2012-09-10 09:15 AM - edited 2015-12-18 01:17 AM
We currently have a live SQL Server instance on a 2 node cluster with storage on Netapps. The aim is to get SMSQL implemented with Snap Mirror so we can have a DR solution. I have a number of questions.
1. How to SMSQL tran log backups work to provide point-in-time recovery?
As I understand it so far, SMSQL will take copies of the transaction log to the SnapInfo LUN. How does taking copies of a file, say every 15 minutes, allow point-in-time recovery? I'm confused because a standard SQL Server tran log backup carries out certain SQL operations such that LSNs are tracked and this will allow a tran log restore to be rolled forward to the the end or to a point-in-time. Tail backups can also be carried out to capture remaining transactions. I read plenty of Netapps documention that says that tran log 'backups' can be configured via SMSQL and point-in-time recovery is possible. I haven't found any documentation to say how this is actually done and how it works. Can someone explain or point me at a suitable document?
2. Best practices for high transaction OLTP databases - Aggregates, Volumes & LUNs etc.

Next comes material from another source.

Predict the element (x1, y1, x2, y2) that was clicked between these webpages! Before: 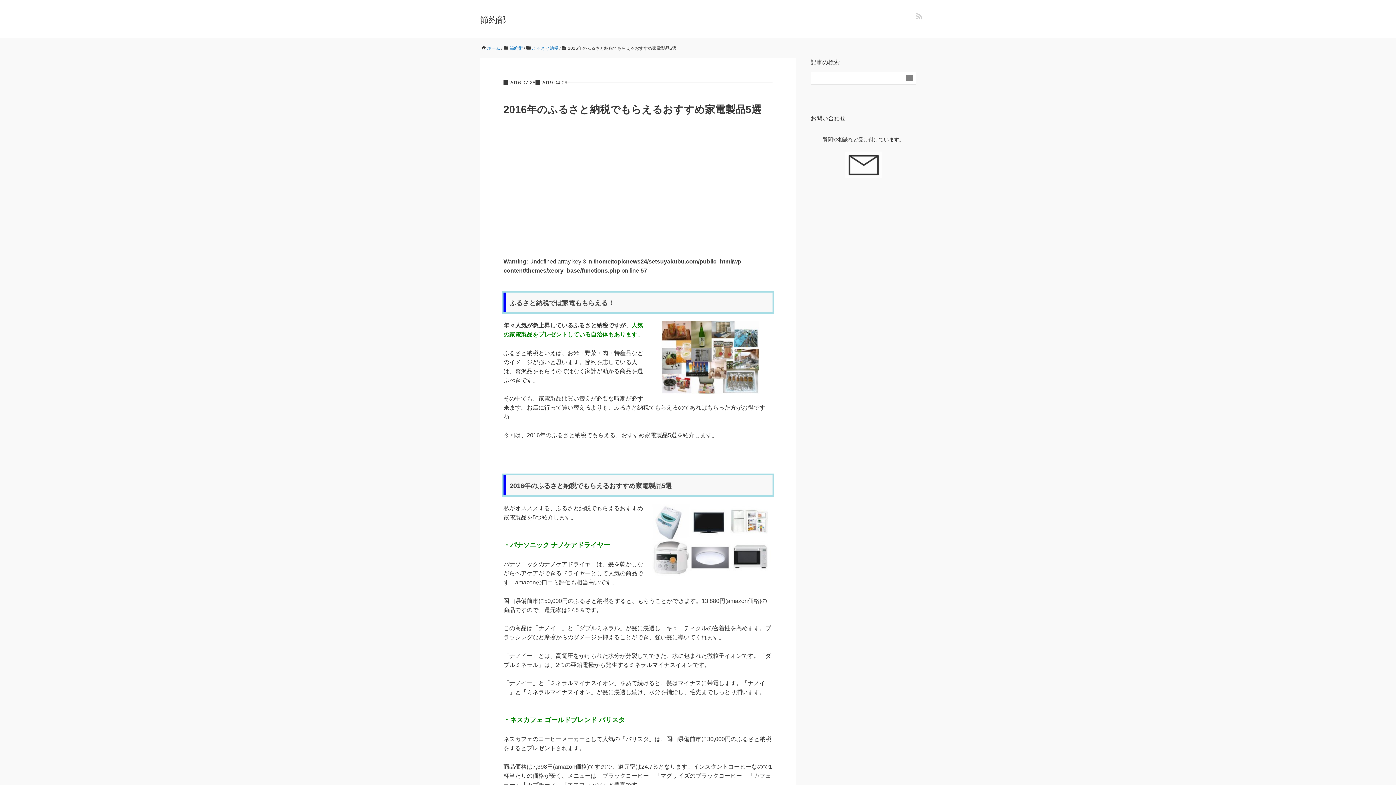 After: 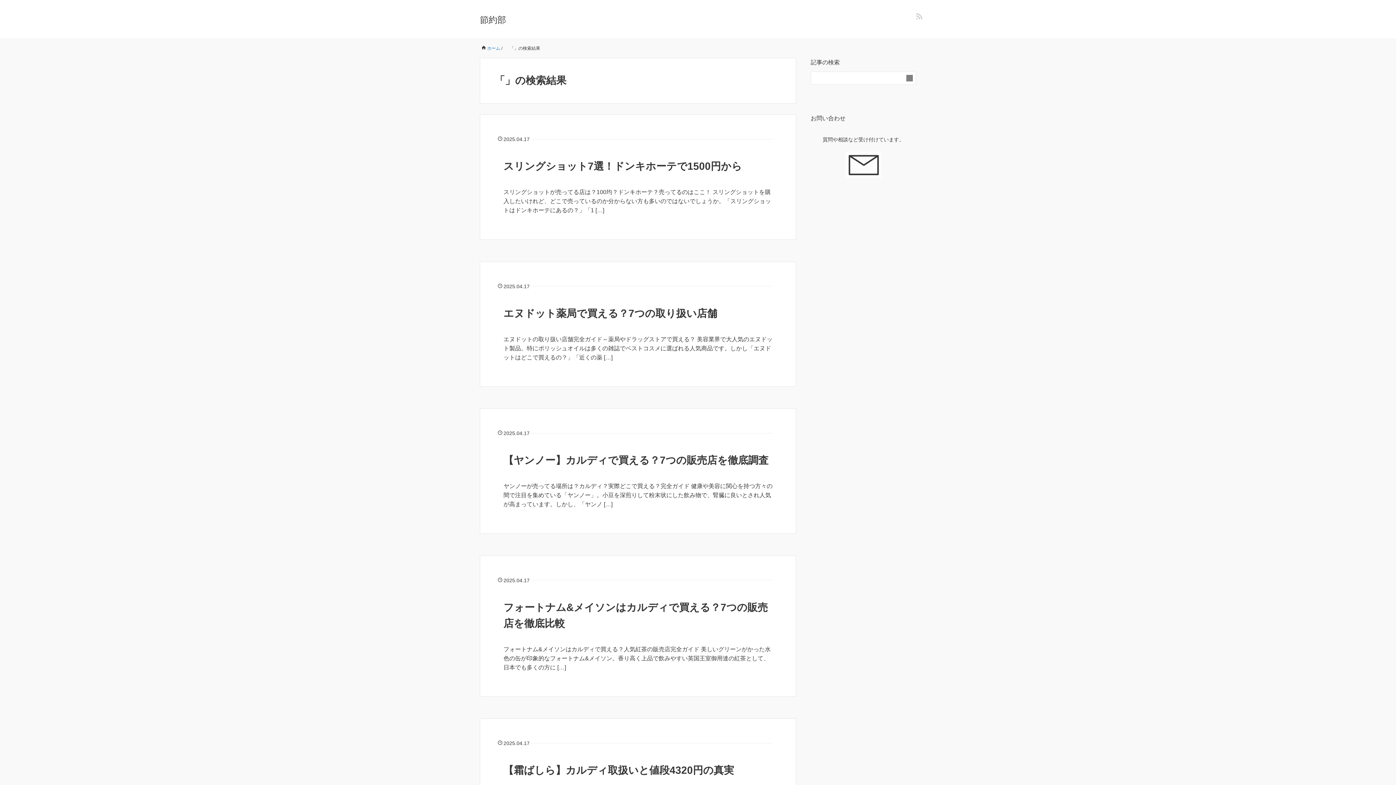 Action: label: 検索フォームボタン bbox: (906, 74, 913, 81)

If we are talking about a 1 to 2 Tb database supporting a busy e-commerce web application with around 75 million rows being written and deleted (archived) daily, which equates to about 10 Gb in and out, what would be a good design for the way the volumes and LUNs are configured? I've seen general requirements for separate LUNs for Data, Logs, Tempdb, System Databases and SnapInfo but I have not seen any information about how these LUNs could be configured at a lower level to provide better I/O performance? Also, as I understand it, the general recommendation is to put all the LUNs relating to a SQL instance on a single aggregate? What if there are two SQL named instances on a single server/cluster? Would the recommendation be for a separate aggregate for each instance? If the advice is always, 'just add more disks' for performance, what calculations can be done to estimate the number of disks required for the I/O profile in question?
3. DR and System Databases (SQL Server)
I have read that the reason the SQL Server system databases should be on their own LUN is that system database have to be 'streamed' by SMSQL (together with any user databases on the same LUN). What I can not find any information on is what this exactly means for recovering in DR. For example, SMSQL and Snap Mirror give us the fast volume/LUN level recovery of user databases in DR, that's great. However, because the system databases are streamed, does this imply that DR server are normally maintained as separate SQL Server instances such that a DBA has to implement procedures to either manually restore the system databases or, alternatively, script out the SQL Server 'server level objects' such as Logins and Jobs in order to bring the DR server into line with the live server? Or is there a feature in SMSQL that takes care of all this? What's best practice?
Thanks in advance,
2012-09-10 09:40 AM
Hi Clive and welcome to the Community!
A bunch of good questions - and not that basic! Hopefully I can address some of them:
I have not seen any information about how these LUNs could be configured at a lower level to provide better I/O performance?
The general rule of thumb is: the more spindles, the better. It actually may be feasible to create more than one aggregate for resiliency (not to keep all your eggs in one basket) or to clearly separate different workloads on different spindles. The whole point about single aggregate is, that there is no direct performance benefit of having multiple aggregates, if the total spindle count is the same in both cases.
As for the sizing, you can either go easy way & assume 180-220 random IOPS per 15k disk, or do fully blown exercise by collecting stats from the existing environment (if there is any).
does this imply that DR server are normally maintained as separate SQL Server instances such that a DBA has to implement procedures to either manually restore the system databases or, alternatively, script out the SQL Server 'server level objects' such as Logins and Jobs in order to bring the DR server into line with the live server?
For physical environments I was always assuming this is the (painful) case. IMHO it is much easier in a virtual world thanks to things like VMware SRM, and arguably will be dead easy with SQL 2012 DAG-like functionality!